Q3. Apakah PPh 23 Berlaku untuk Jasa Penyewaan Ruangan Meeting Saja?

Ya, PPh 23 dapat berlaku untuk jasa penyewaan ruangan meeting, tetapi ada nuansa penting yang harus dipahami. Secara spesifik, PPh 23 dikenakan atas jasa penyewaan tempat, yang merupakan salah satu objek PPh 23 dengan tarif 2% dari jumlah bruto. Namun, pengecualian berlaku jika penyewaan ruangan tersebut merupakan bagian integral dari jasa perhotelan yang terintegrasi, misalnya, termasuk dalam “paket meeting” yang di dalamnya sudah dikenakan Pajak Hotel atau PBJT secara keseluruhan.

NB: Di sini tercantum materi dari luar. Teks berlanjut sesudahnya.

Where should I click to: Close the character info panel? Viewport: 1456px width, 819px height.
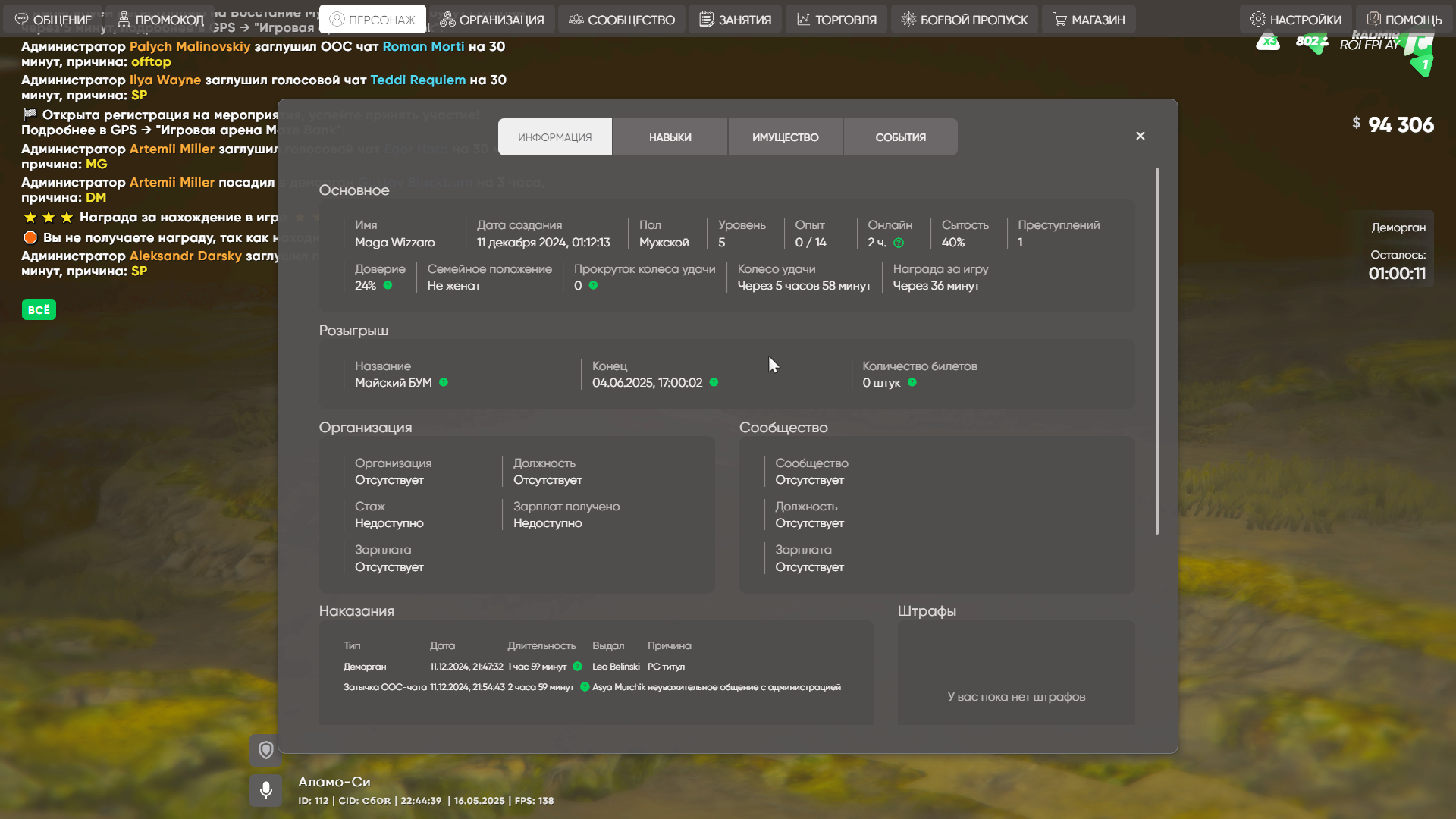(x=1140, y=136)
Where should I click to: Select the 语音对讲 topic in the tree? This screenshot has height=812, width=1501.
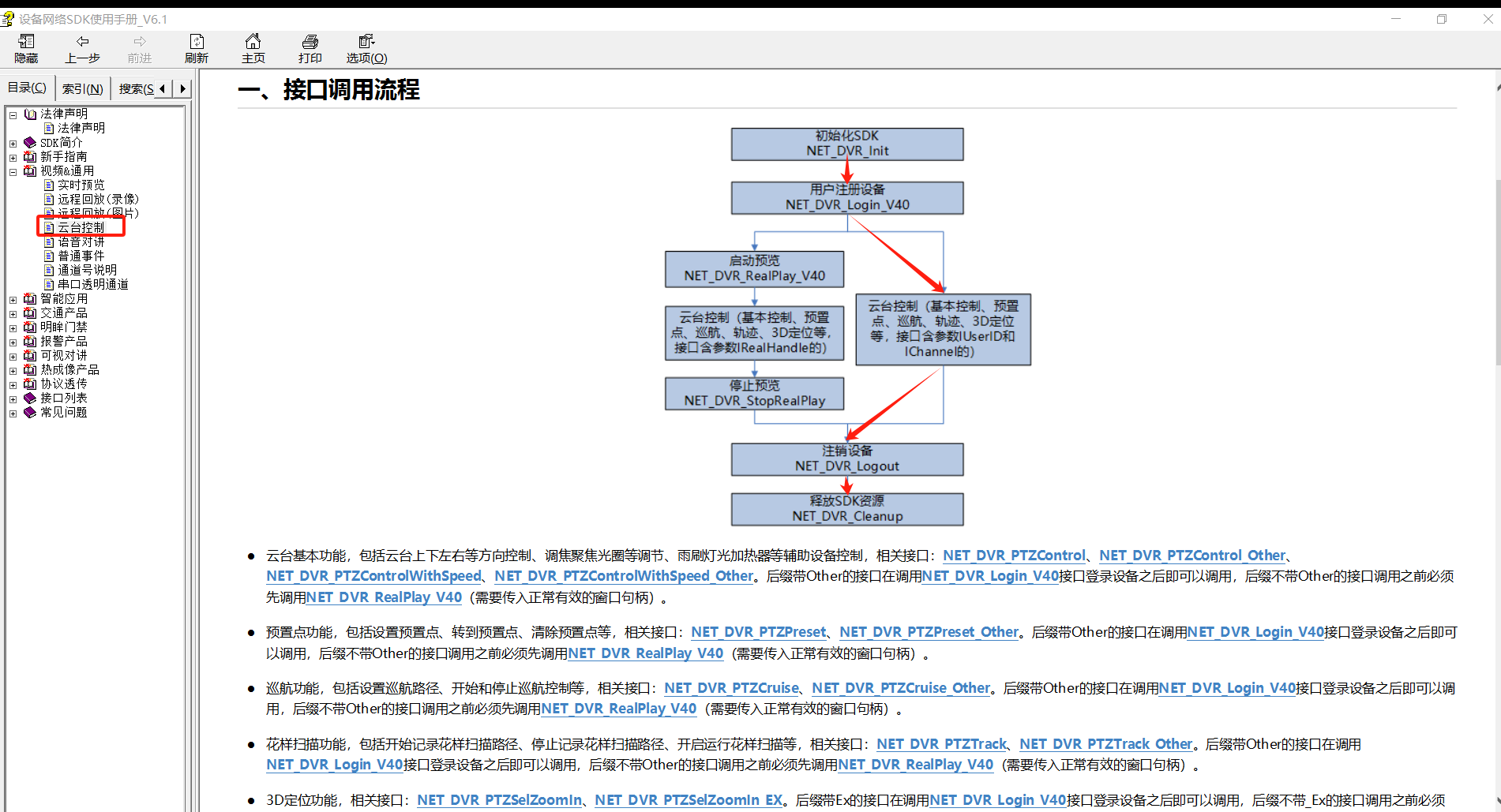(x=82, y=241)
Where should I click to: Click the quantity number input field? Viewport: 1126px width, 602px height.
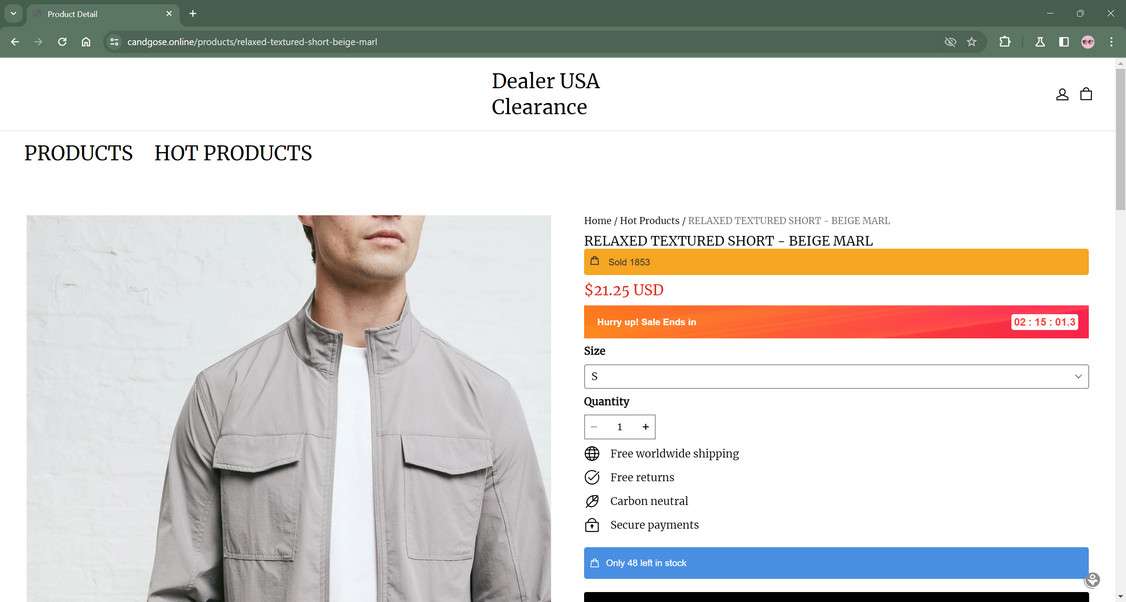click(x=619, y=427)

Jika hotel secara eksplisit menagih jasa penyewaan ruangan murni sebagai item yang berdiri sendiri dan tidak ada pengenaan Pajak Hotel/PBJT, maka pemotongan PPh 23 atas sewa ruangan tersebut wajib dilakukan. Ketelitian dalam memeriksa rincian penagihan sangat krusial untuk menentukan perlakuan pajak yang tepat.

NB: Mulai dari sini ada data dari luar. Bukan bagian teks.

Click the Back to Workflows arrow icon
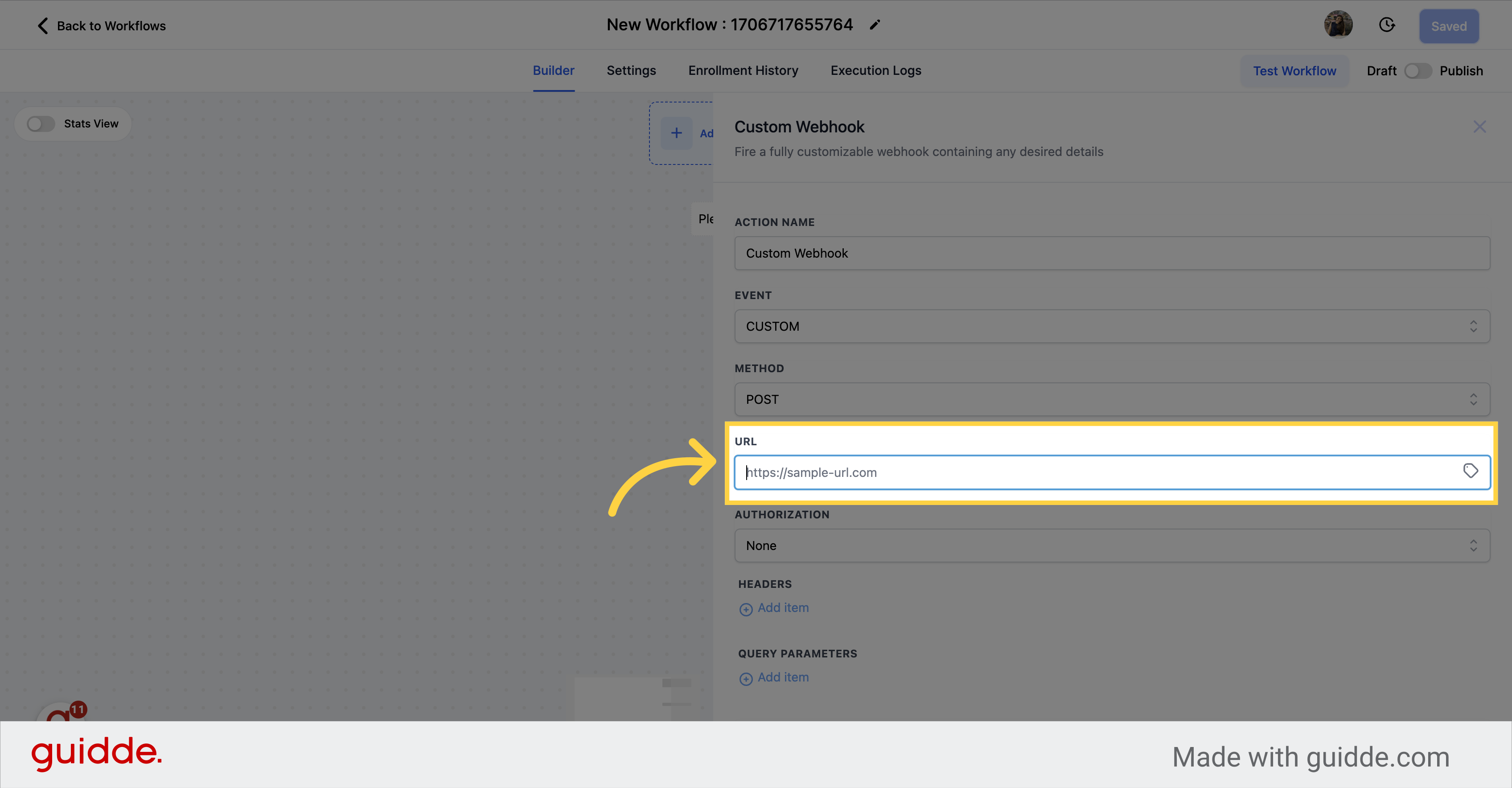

Final Takeaways: Menguasai Aturan Pajak Makanan Hotel di Tahun 2025

Tiga Poin Kepatuhan Pajak Kunci

Memahami perlakuan pajak atas pembayaran makanan di hotel sangat penting untuk memastikan kepatuhan dan menjaga kredibilitas bisnis di mata otoritas perpajakan. Prinsip utama yang harus dipegang teguh adalah: Pembayaran makanan atau katering yang disediakan oleh hotel dan sudah dikenakan Pajak Pertambahan Nilai (PPN) atau Pajak Barang dan Jasa Tertentu (PBJT—Pajak Daerah) dikecualikan dari pemotongan Pajak Penghasilan (PPh) Pasal 23. Pengecualian ini bertujuan untuk menghindari pengenaan pajak berganda atas objek yang sama. Berdasarkan pengalaman kami dalam menyusun laporan keuangan, fokus pada bukti transaksi yang jelas adalah fondasi kepatuhan.

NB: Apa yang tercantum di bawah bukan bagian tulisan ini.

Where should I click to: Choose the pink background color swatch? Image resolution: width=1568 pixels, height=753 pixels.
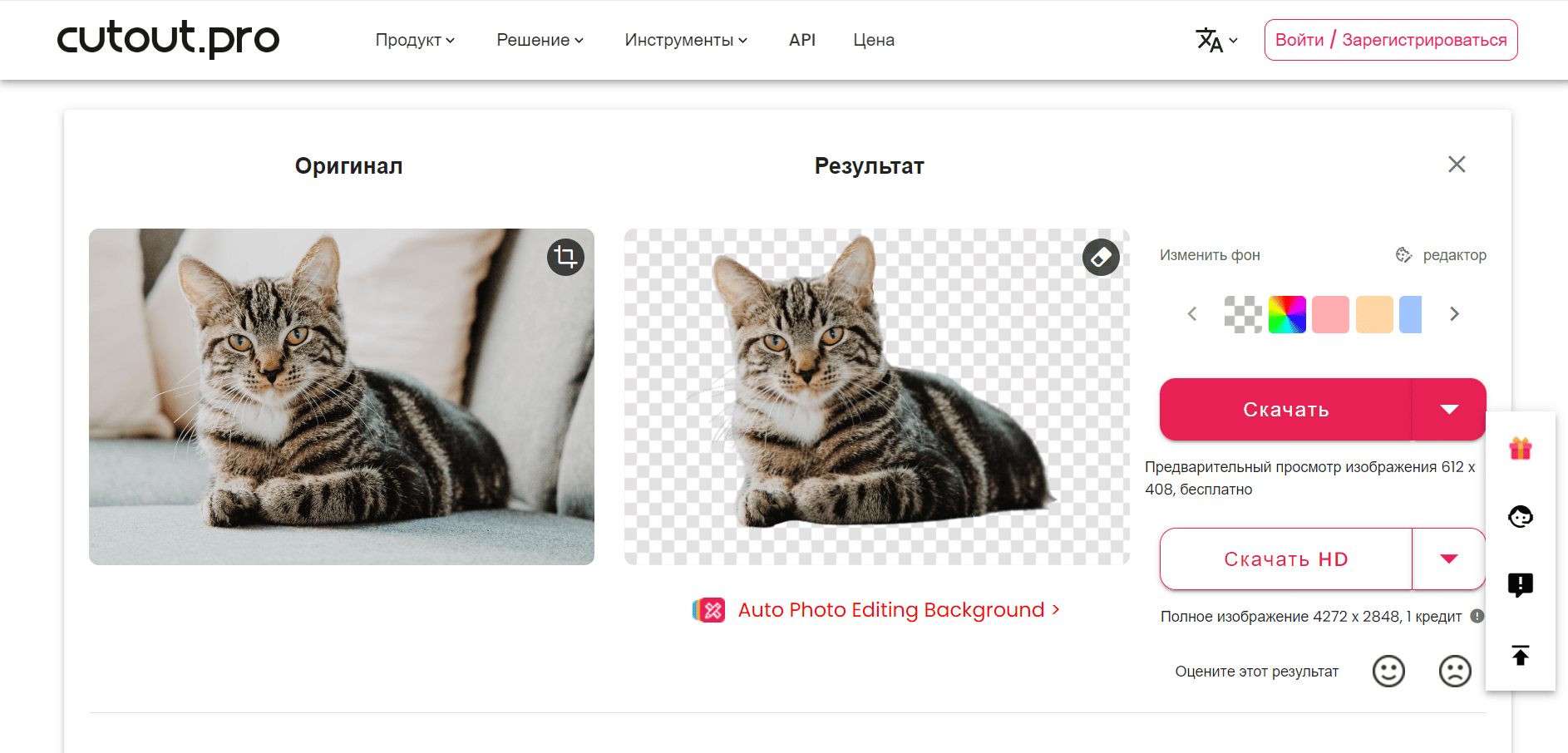(1330, 314)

Langkah Berikutnya untuk Pengelola Keuangan Anda

Untuk praktik terbaik, pastikan Anda selalu menyimpan faktur pajak dan bukti pembayaran yang lengkap dari pihak hotel, yang secara eksplisit mencantumkan PPN atau PBJT yang telah dipungut. Dokumen ini adalah dasar hukum yang kuat untuk pengecualian PPh 23. Selanjutnya, pengelola keuangan wajib mematuhi mekanisme pelaporan pajak digital, khususnya dalam menggunakan sistem E-Bupot (Bukti Potong Elektronik) jika ada transaksi jasa lain yang memang terutang PPh 23. Pendekatan yang terstruktur dan didukung dokumentasi yang kuat merupakan sistem yang andal untuk memitigasi risiko audit.